Энлиль поспешно вырвался прочь. Ненужное ему сердце тараторило предательской, учащённой канонадой внутри похолодевшего тела. Наёмник отступил на несколько шагов назад, но тут же, пересиливая страх, вновь подбежал к умирающему. Возвращаясь в его разум, Энлиль со всей доступной ему силой ухватился за рабскую сущность Оборотней, рванув тех на себя. Ему не за что было держаться, негде найти достаточно крепкой опоры. Силы наёмника расходовались с каждым напрасным энергетическим импульсом, уходящим во всю ту же тишину сингулярности, но Энлиль не останавливался, ещё не понимая, что заведомо проиграл начатое противостояние. Он продолжал удерживать невольников, уступая и уступая превосходящей его давящей темноте. А она всё поглощала Оборотней, возвращала к себе, туда, где были вбиты кольца смиряющих их цепей рабства. Постепенно сущности убитых перетекали во власть далёкой чёрной дыры, выскальзывая из рук наёмника. Их будущее вновь подчинялось сценарию неволи, готовому воплотиться в новой жизни, и Энлилю не удавалось разорвать окутавшие их окаменевшие веревки.

Не справившись, командир выронил последнюю связующую нить между собой и уже умершими Оборотнями. Темнота поглотила несчастных, и наёмник остался в ней с глазу на глаз с презрением и злостью хозяина чёрной дыры. Энлиль почувствовал, как гнев его чёрных мутных зрачков усердно топит его душу, как пытается затянуть его вслед за рабами, сломить и подчинить. Это вконец ошеломило наёмника, заставив окончательно вырваться из чужого сознания.

На планете расцветала заря скорого утра. Бессмысленное противостояние незаметно растянулось в часы. Энлиль подавленно оглянулся. Обугленное, гнусно смердящее тело Оборотня-женщины быстро разлагалось у его ног, но душа этого создания уже была в темнице, подле своего Владыки. От увиденного наёмника пронимала крупная дрожь. Силы его теперь восстанавливались значительно медленнее, будто Энлиль усмирял стихии не одной планеты, а целой галактики, но как бы он ни пытался переключить свои мысли, сконцентрироваться на восстановлении, те возвращали его к немой встрече. Он рискнул выступить против притязаний Владыки, рискнул отбить у того его собственность, помешать рабам вернуться под гнёт своего хозяина, и проиграл. Тёмный Кочевник без надрыва отмёл все никчёмные попытки наёмника, словно смахивая мелкое насекомое со своего плеча.
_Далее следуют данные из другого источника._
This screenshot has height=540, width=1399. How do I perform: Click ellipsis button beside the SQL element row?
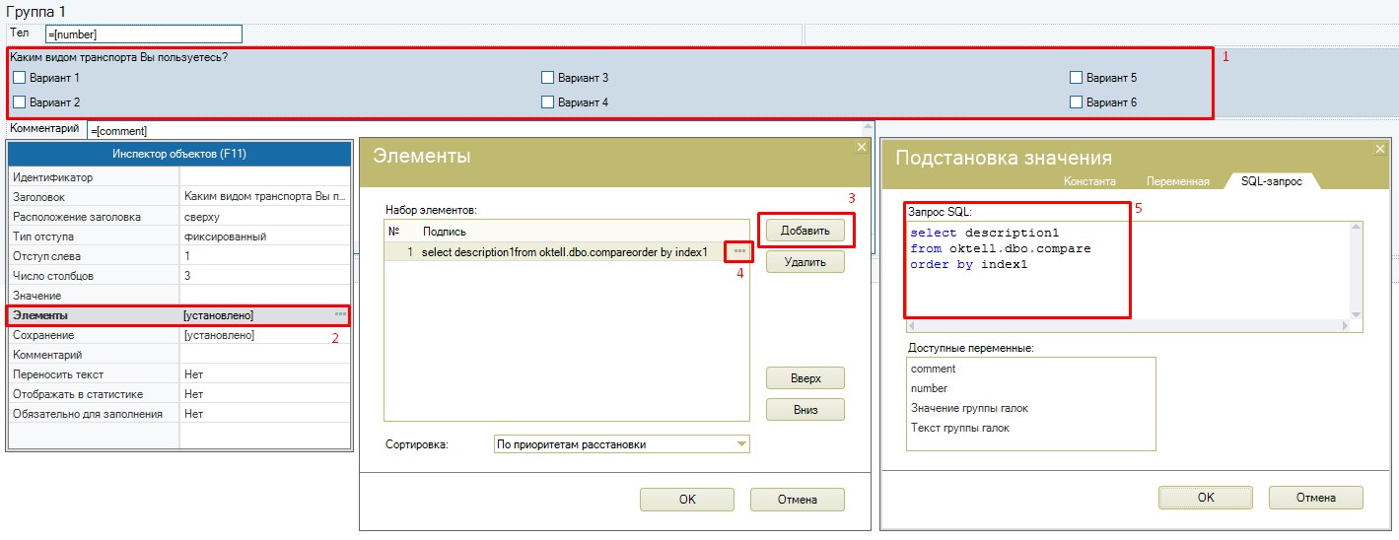[x=739, y=252]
Но думал Энлиль не о Владыке, вопреки тому, что страх ещё коробил его волю и глупую душу. Наёмника тревожили Оборотни. В период, перетёкший в ночь, когда Энлиль ещё удерживал существ над бездной их рабства, он ярко вкушал их мысли, чувства, и ужаснее всего, что помимо безысходности, страха, невольники дышали надеждой на возможность неожиданного избавления. Они позволили этой надежде вторгнуться в их одичалые души, неоправданной мечте, боль от которой оказалась в стократ острее любых истязаний и пыток. И причиной подобных мук являлся Энлиль. Не Кочевник проронил в рабах искру надежды и тем самым умножил неотвратимые страдания в будущем, а самонадеянность Энлиля, посчитавшего себя достаточно умелым и взрослым, чтобы открыто выступить против уз Владыки.
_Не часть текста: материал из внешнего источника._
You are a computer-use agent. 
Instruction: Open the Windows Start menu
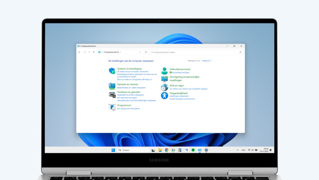coord(113,150)
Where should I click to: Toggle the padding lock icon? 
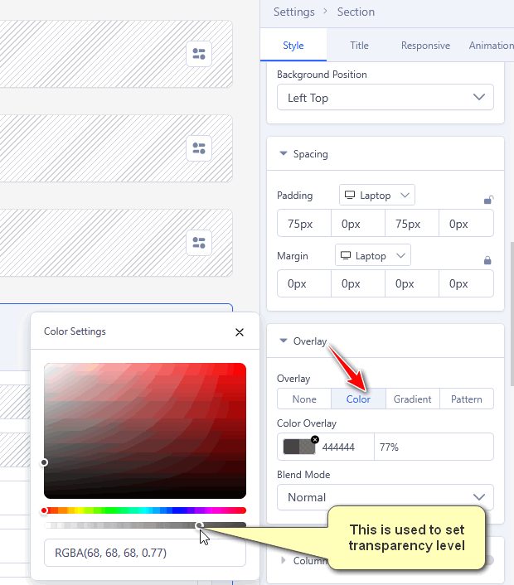488,200
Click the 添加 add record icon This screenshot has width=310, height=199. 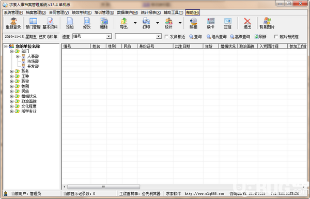pos(70,23)
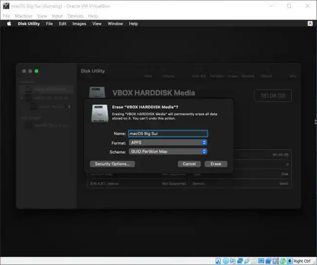The height and width of the screenshot is (265, 317).
Task: Open the Scheme dropdown showing GUID Partition Map
Action: click(168, 151)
Подобную коллапсирующую, необъёмную силу ему ещё не доводилось даже представлять. Но такая власть существовала, и он только что смотрел в её глаза.

Шок оставлял наёмника равносильно возобновляющейся внутренней энергии. Планета прожила еще полдня, пока Энлиль не успокоился окончательно, но придя в себя, наёмник в панике покинул небесное тело. Со всей этой историей он забыл об Энки, оставшемся в одиночку против армии.

Практически не разбирая обратного пути, Энлиль кубарем влетел в пространство на границе галактики. Недолго взвешивая ситуацию, он разразился таким мощным волновым ударом, которого не ожидал ни он сам, ни напиравшие в сражении ободрённые своими успехами рабы. Остаточное колебание удара удалялось вглубь космоса, опрокидывая запоздалых невольников, а беспокойный взгляд Энлиля выискивал друга.

Энки командир заметил неподалёку от входа в истончающейся мембране галактики. Тот немного пострадал от удара товарища, но большая часть его увечий была нанесена рабами. Наёмник плохо соображал в заполонившей его давке непрекращающегося сражения. Стоило Энлилю отправиться за Оборотнями, как невидимая армия более не оставляла ожесточённых напористых попыток пробиться в галактику, и всё это время Энки пришлось держать энергетический щит и отбиваться от тварей, которым удавалось протиснуться сквозь неидеальную преграду.